Be assured: the "conflict" that exists between Political-Lesbianism and trangender women (and, to a lesser extent, trans men and genderqueers) was initiated, constructed and sustained by YOU LOT. We only want, and have only EVER wanted, to work together with you. We certainly aren't the straw-trans-women version of us from your fevered, "delusional" paranoia that plans an agenda whereby any woman uninterested in sex-with-penises will be branded a transphobe and cast out to the Far North Woods to be preyed upon by Dire Wolves.

Personally, I would NEVER want to sleep with someone who's disgusted, or uninterested, in my body to that degree (though I would be willing to sleep with someone who's attracted to me, but just doesn't want anything to do with my penis, as long as they were, like, not obsessing over it. In less than 8 months time this will be all be moot for me personally, though, cos Yay Canadian Medical Coverage).

I mean, I guess there probably ARE some really awful, entitled, selfish trans women who have chalked every single rejection they've ever had up to "transphobia" when there were quite understandable reasons they got turned down. I've certainly met my fair share of really awful, entitled, selfish trans women. But I've heard COUNTLESS stories of times where someone will be flirted with by a woman at a queer women's event and then IMMEDIATELY and HOSTILELY rejected the SECOND they disclose being trans... long before the question of genital configuration has even been broached.

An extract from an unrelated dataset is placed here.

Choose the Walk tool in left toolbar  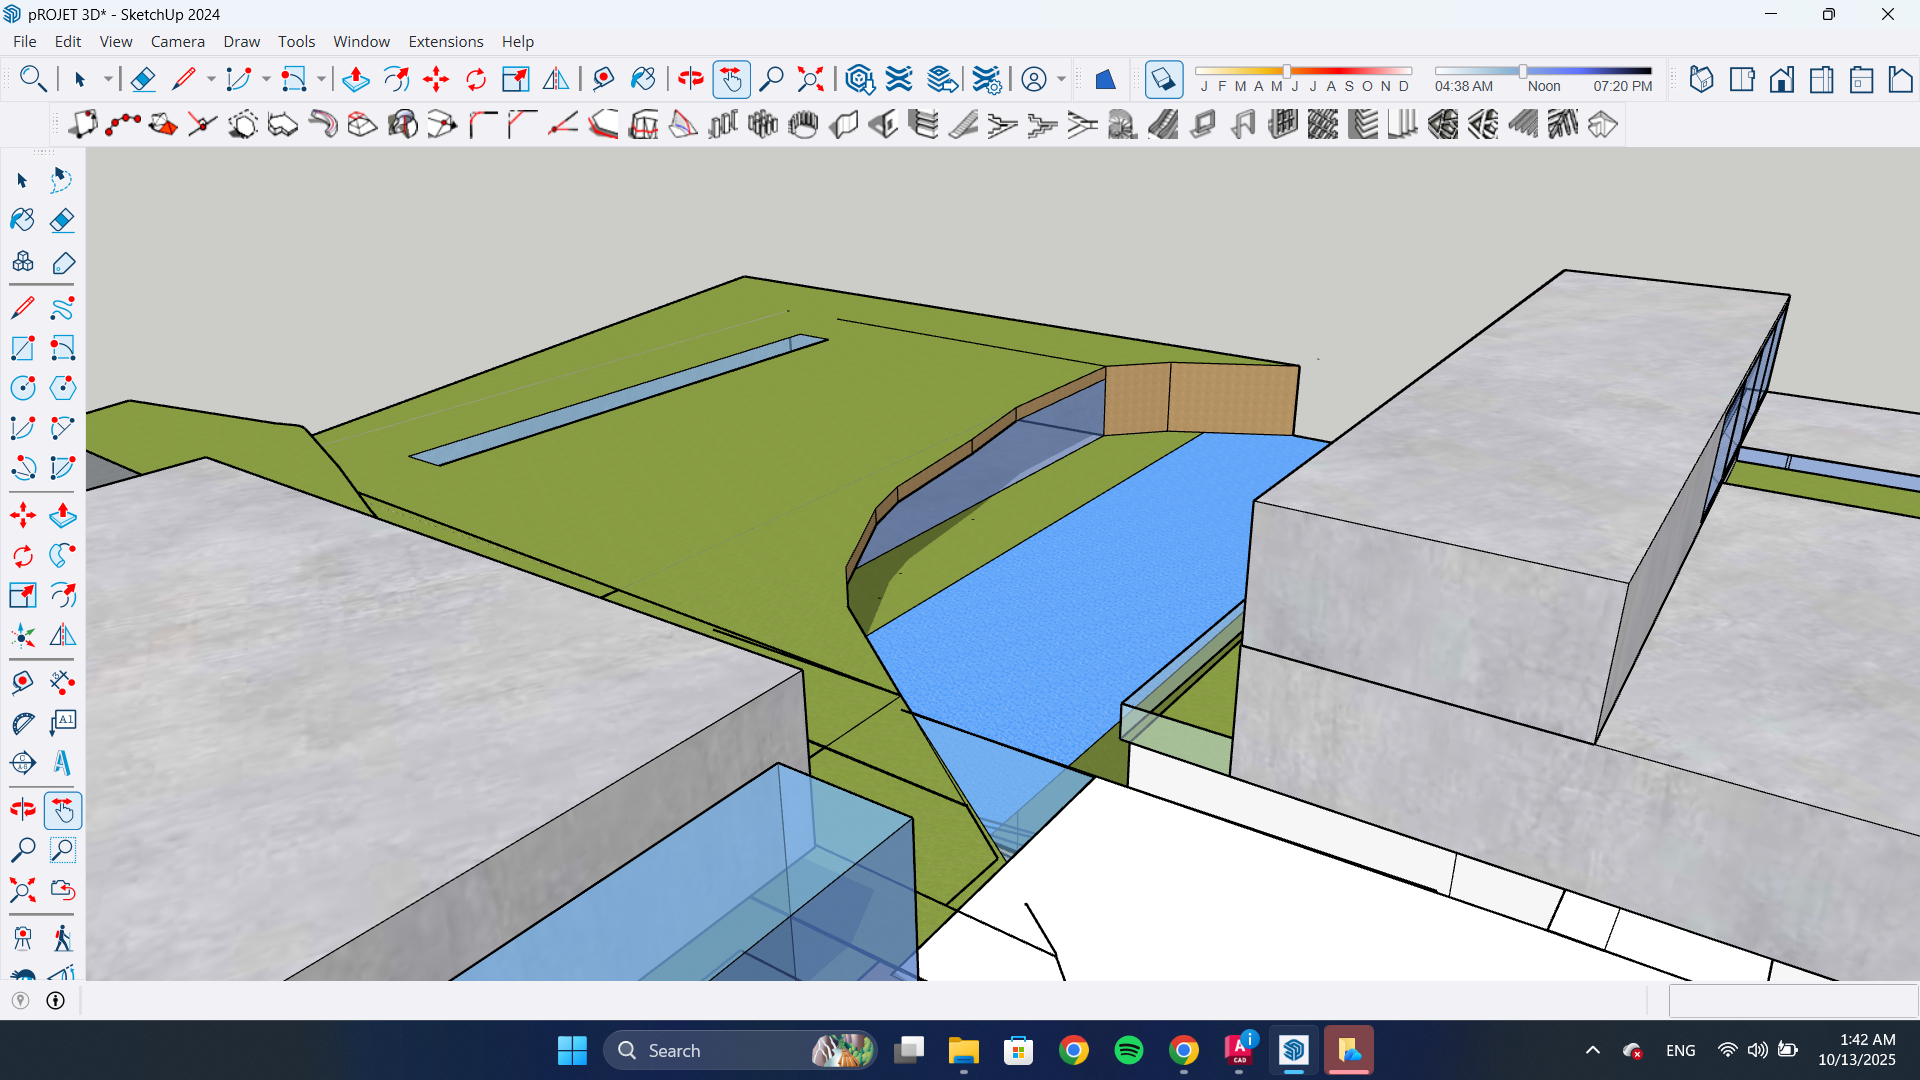pos(62,938)
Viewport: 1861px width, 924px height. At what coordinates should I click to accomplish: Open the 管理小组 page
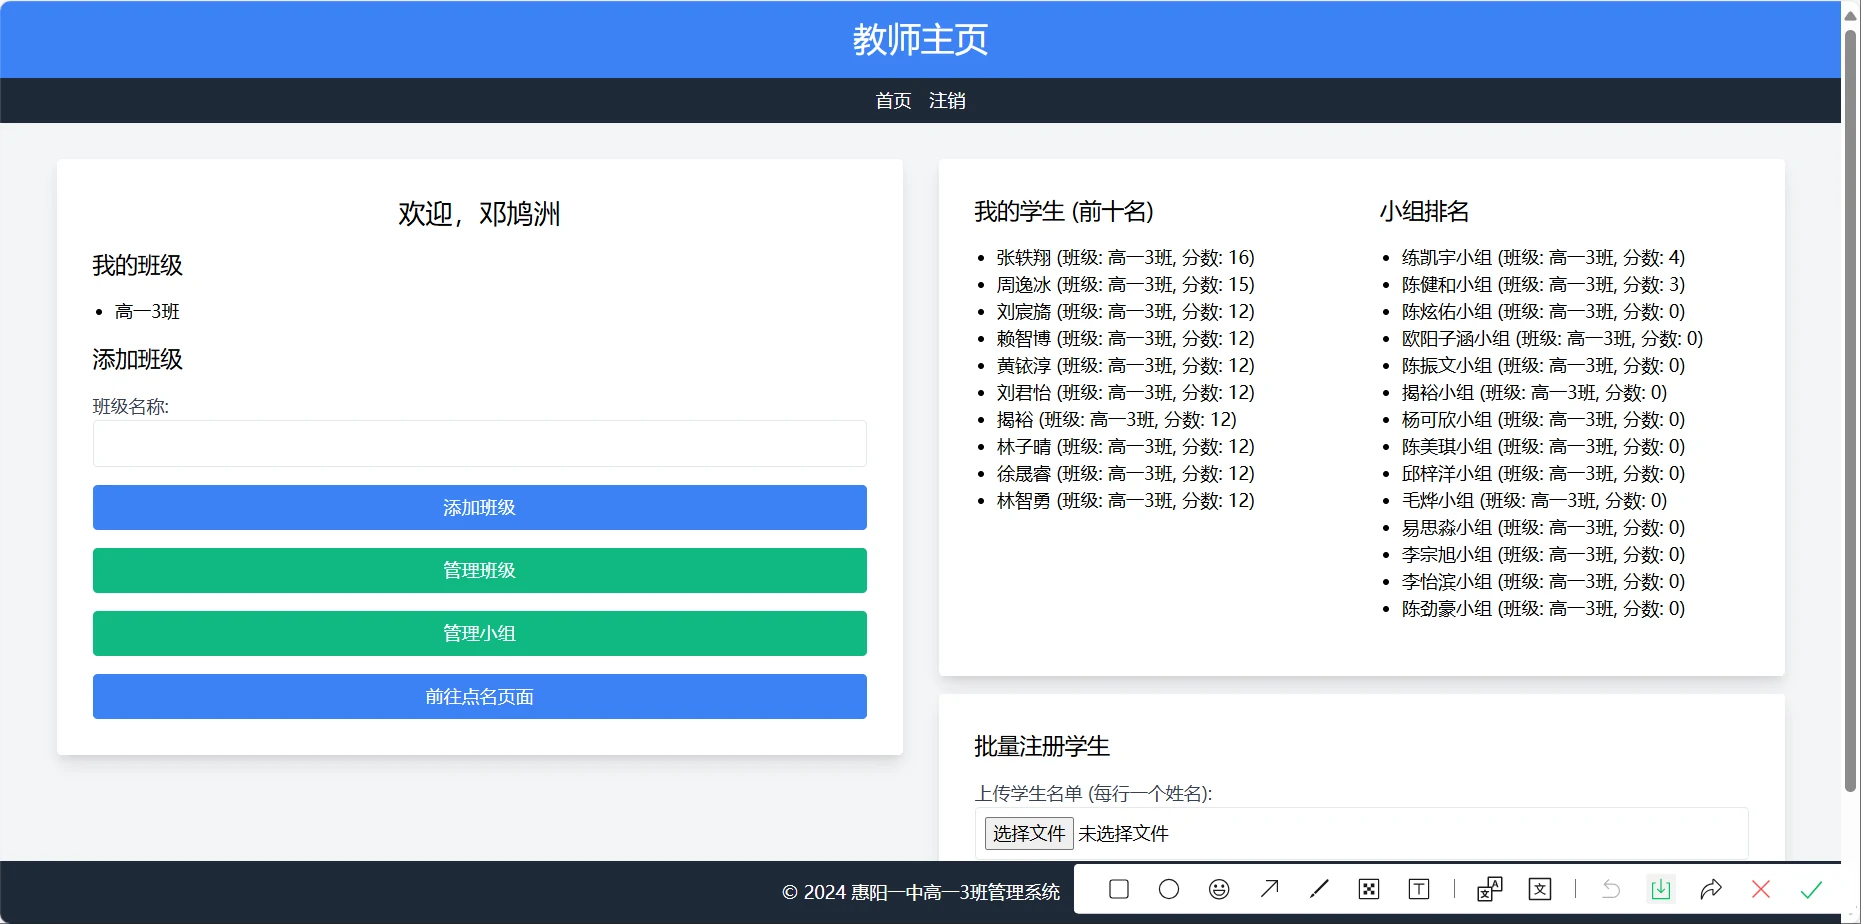click(480, 633)
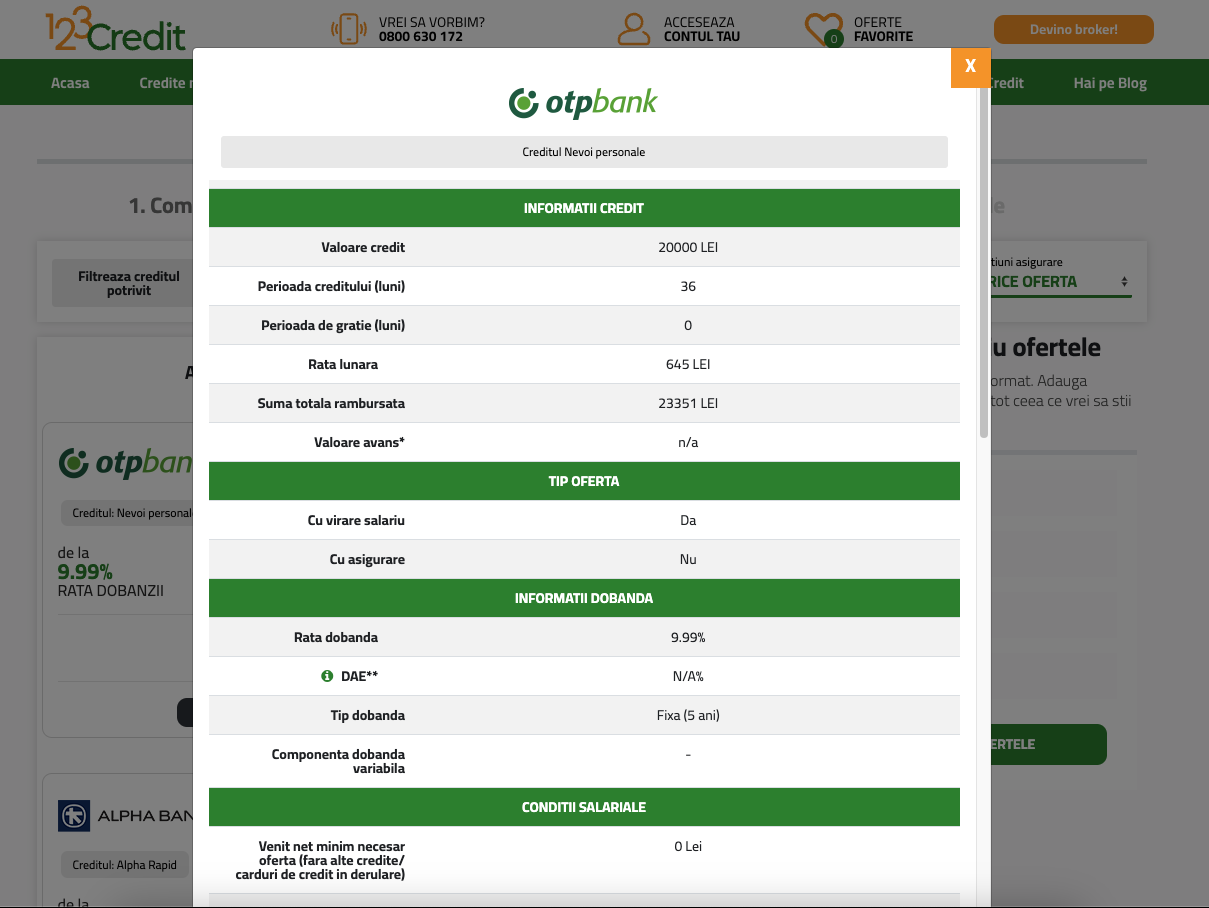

And I should also add that yes, you have the right to turn ANYONE down for sex for ANY reason. Even transphobic reasons. But sexual preference is not uniquely sacrosanct or above analysis. Just like we can talk about the ableism of people who consider PWD totally sexless, or the sizeism and misogyny of "NO FAT CHICKS" remarks, or the racism of people who's OKC profiles say "Asians are so sweet and feminine" or "I don't like Indian guys smell. No Offense".

Question what you actually mean by "male"/"female", why that definition is useful or more useful than others, how that definition works differently in different contexts (like describing a body part instead of a person), and what values, politics, goals, ethics and biases underlie your choice of definitions and terms. THEN we can talk about, and negotiate, the "conflict".